Likewise, it is unclear how much the racist policies against Uyghurs in China, which amount to genocide, will affect Germany’s relations with Beijing.

In terms of relations within the European Union, the protocol clearly states that Germany will abide by and demand rule of law. The first test of this will be whether the German government will raise the issue of an “independent judiciary” when disbursing 19 EU aid packages, in particular to Poland and Hungary.

Emphasizing the NATO alliance, the protocol states that relations with the UK will remain a priority despite the UK leaving the EU. The coalition government will also develop relations with Taiwan, openly criticize the Lukashenko regime in Belarus, and prioritize security issues. It plans to act in tandem with the western NATO alliance.


The new German government, considering the global climate crisis, has brought the transition to a green economy initiated in the Merkel era to the fore. As such, all coalfired thermal energy plants in the country will be closed by 2030, at the latest. This date was set as 2038 during the Merkel period. Further, according to the coalition protocol, 80% of the energy used by Germany by 2030 is expected to come from renewable and clean energy sources.

The protocol also says that Germany will stop using gas by 2040, will not allow for the use of gas in heating systems in new buildings, and will convert the heating systems in old buildings to renewable systems by 2030, at the latest.

Will the “Democratization” requirement come for Turkey?


All three parties that comprise the coalition are harshly critical of the decline in democracy, rule of law, and human rights in Turkey. Whether this will cause a problem in relations with Turkey, or whether a relationship similar to the pragmatic one between Erdogan and Merkel will be established by new PM Scholz, especially with regards to Syrian and Afghan asylum seekers, remains to be seen. However, we should remember that Green Party PM Scholz’s position will be harsher than Merkel’s due to his party association.

The fact that the new German government has included in the protocol a recognition of dual citizenship with Turkey is good news for Turks living in the country. Formerly, the German government only recognized dual citizenship with EU countries and Switzerland. If the new government keeps its promise, the path to citizenship will be opened to all people of Turkish origin living in Germany.

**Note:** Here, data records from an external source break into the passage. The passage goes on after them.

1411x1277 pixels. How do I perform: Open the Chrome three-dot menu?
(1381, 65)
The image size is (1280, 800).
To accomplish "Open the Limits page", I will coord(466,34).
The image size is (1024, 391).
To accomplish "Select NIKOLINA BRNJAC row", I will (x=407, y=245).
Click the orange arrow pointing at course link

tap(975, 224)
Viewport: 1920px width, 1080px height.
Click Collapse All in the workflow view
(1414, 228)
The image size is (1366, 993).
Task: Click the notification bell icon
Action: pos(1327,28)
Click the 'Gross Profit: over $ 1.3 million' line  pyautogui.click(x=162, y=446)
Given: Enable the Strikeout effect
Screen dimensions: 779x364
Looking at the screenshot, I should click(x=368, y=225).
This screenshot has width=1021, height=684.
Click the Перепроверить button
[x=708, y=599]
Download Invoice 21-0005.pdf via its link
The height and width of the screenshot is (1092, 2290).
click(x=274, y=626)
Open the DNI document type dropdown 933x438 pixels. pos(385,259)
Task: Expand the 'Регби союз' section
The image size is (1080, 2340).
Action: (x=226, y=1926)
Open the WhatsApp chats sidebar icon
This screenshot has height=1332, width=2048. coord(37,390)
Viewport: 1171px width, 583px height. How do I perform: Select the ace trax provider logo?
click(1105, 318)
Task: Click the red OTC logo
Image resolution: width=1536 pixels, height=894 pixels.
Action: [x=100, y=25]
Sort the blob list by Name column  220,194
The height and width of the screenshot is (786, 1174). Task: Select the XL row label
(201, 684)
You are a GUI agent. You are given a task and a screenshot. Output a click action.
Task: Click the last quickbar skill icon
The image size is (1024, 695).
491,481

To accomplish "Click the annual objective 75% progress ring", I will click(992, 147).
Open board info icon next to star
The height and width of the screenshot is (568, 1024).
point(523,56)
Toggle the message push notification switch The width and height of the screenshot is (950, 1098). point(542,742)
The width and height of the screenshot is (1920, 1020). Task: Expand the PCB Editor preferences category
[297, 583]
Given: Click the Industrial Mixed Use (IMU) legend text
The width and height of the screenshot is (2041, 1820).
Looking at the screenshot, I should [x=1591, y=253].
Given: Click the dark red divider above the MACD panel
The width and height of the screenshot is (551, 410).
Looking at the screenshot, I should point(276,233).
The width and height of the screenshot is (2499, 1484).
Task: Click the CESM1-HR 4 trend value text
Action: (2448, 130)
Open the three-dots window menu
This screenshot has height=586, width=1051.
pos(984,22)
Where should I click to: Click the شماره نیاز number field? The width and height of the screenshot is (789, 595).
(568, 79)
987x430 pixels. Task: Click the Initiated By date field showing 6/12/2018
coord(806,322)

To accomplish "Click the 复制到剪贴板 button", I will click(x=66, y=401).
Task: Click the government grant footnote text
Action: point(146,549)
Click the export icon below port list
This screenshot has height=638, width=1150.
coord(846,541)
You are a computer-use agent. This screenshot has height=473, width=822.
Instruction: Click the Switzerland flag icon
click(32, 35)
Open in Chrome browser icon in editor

The announcement of a “score-based” citizenship law will replace a harsh immigration policy is also an indicator of Germany’s desire to move to a more liberal immigration system.

Another issue that directly concerns Turkey in the German coalition protocol is the minimum hourly wage determined for employees. Currently, the minimum wage in Germany is 9.19 euros per hour. The new government plans to increase this to 12.

The economic policy pursued by the AK Party administration aims to fill at least part of the vacuum left in the supply chain due to China’s tensions with the West. As part of the policy described by President Erdogan as “interest is the cause, inflation is the result,” while the Turkish lira plummets against foreign currencies, wages of Turkish employees have become very “cheap” compared to their counterparts abroad.

While Germany is increasing the minimum wage, the decrease in cost of the labor force in Turkey due to the foreign exchange rate in Turkey seems to be beneficial for the AK Party government at first glance, but democracy and human rights criteria may eliminate this possibility.

Without taking steps towards democratization and human rights, it seems unlikely that the AK Party government will be able to bring foreign investment to the country simply by cheapening the workforce in Turkey.